# EXTRACTED RECORDS start

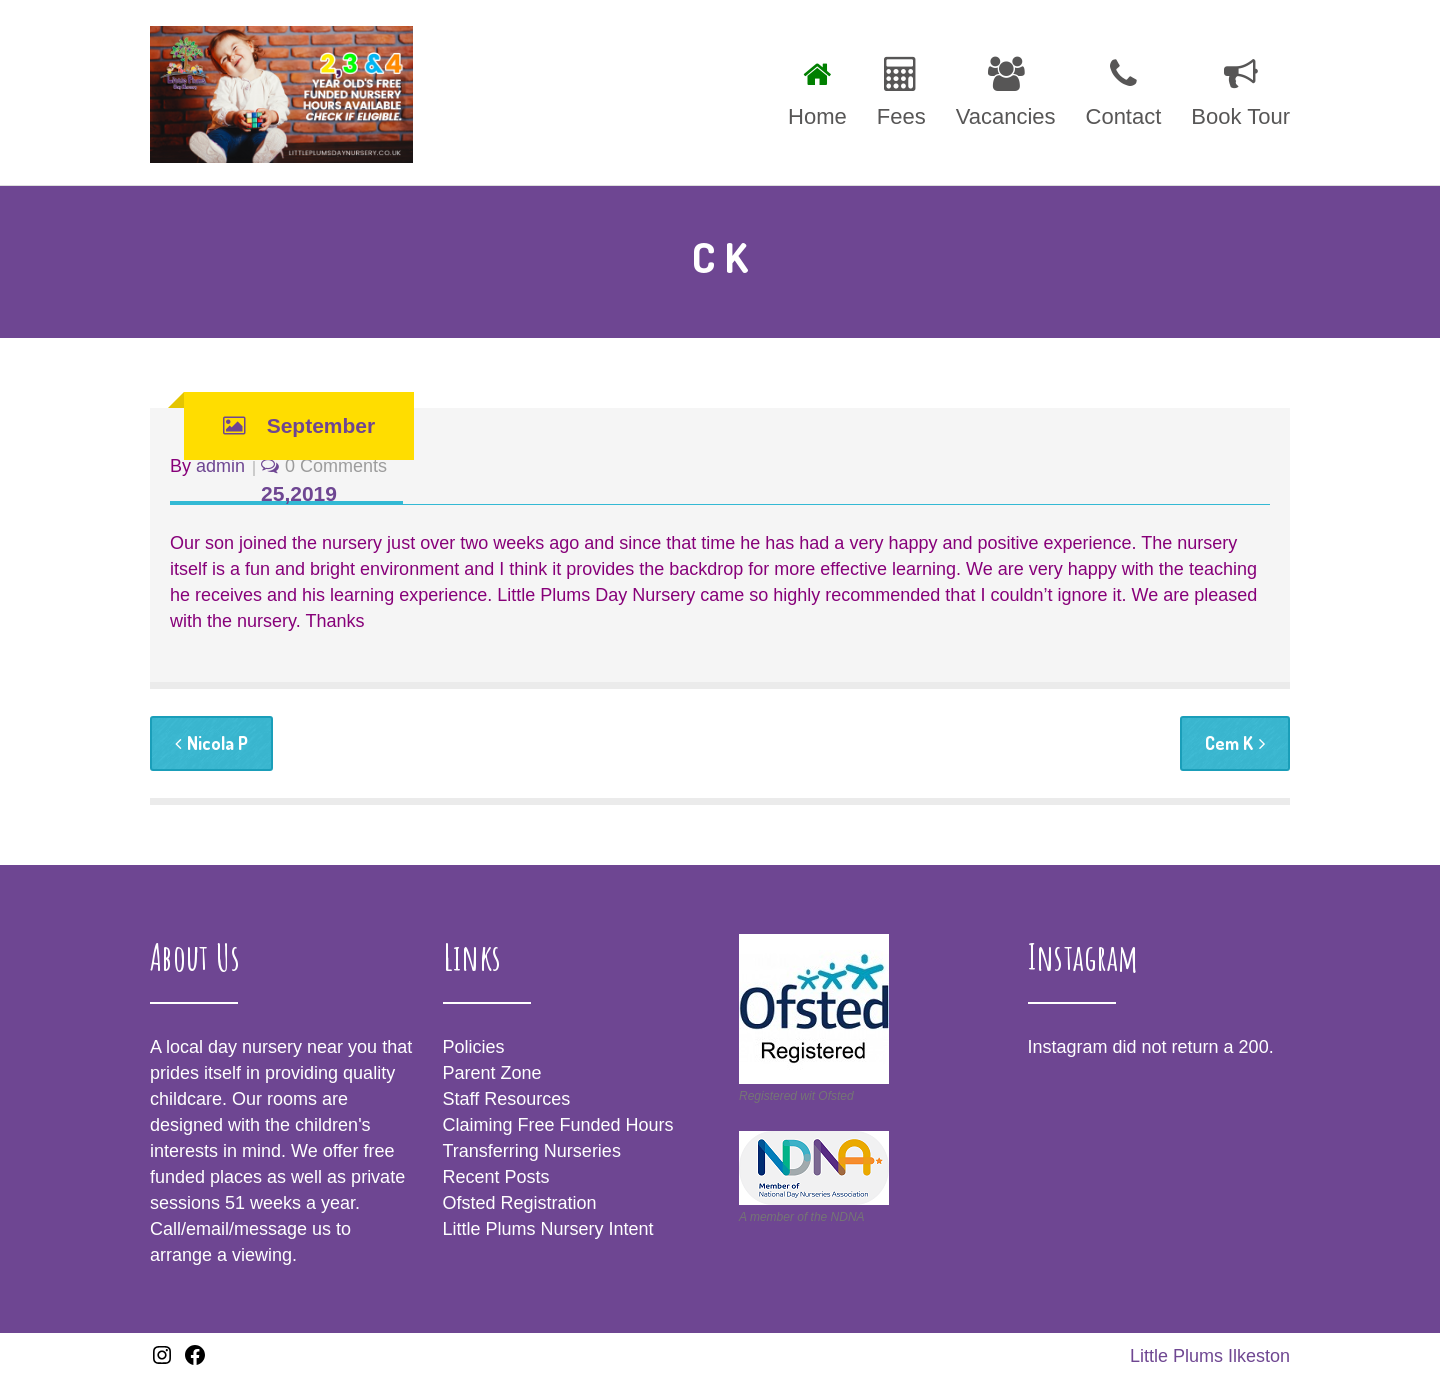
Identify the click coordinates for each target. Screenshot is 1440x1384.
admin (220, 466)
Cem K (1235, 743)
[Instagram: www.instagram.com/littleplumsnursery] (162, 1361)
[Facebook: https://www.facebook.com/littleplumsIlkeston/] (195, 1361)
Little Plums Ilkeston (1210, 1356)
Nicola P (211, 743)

# EXTRACTED RECORDS end

## WHAT IS BEING ASKED
Locate every line in the rows above that contains the string "littleplumsIlkeston", and copy each one in full.

## EXPECTED ANSWER
[Facebook: https://www.facebook.com/littleplumsIlkeston/] (195, 1361)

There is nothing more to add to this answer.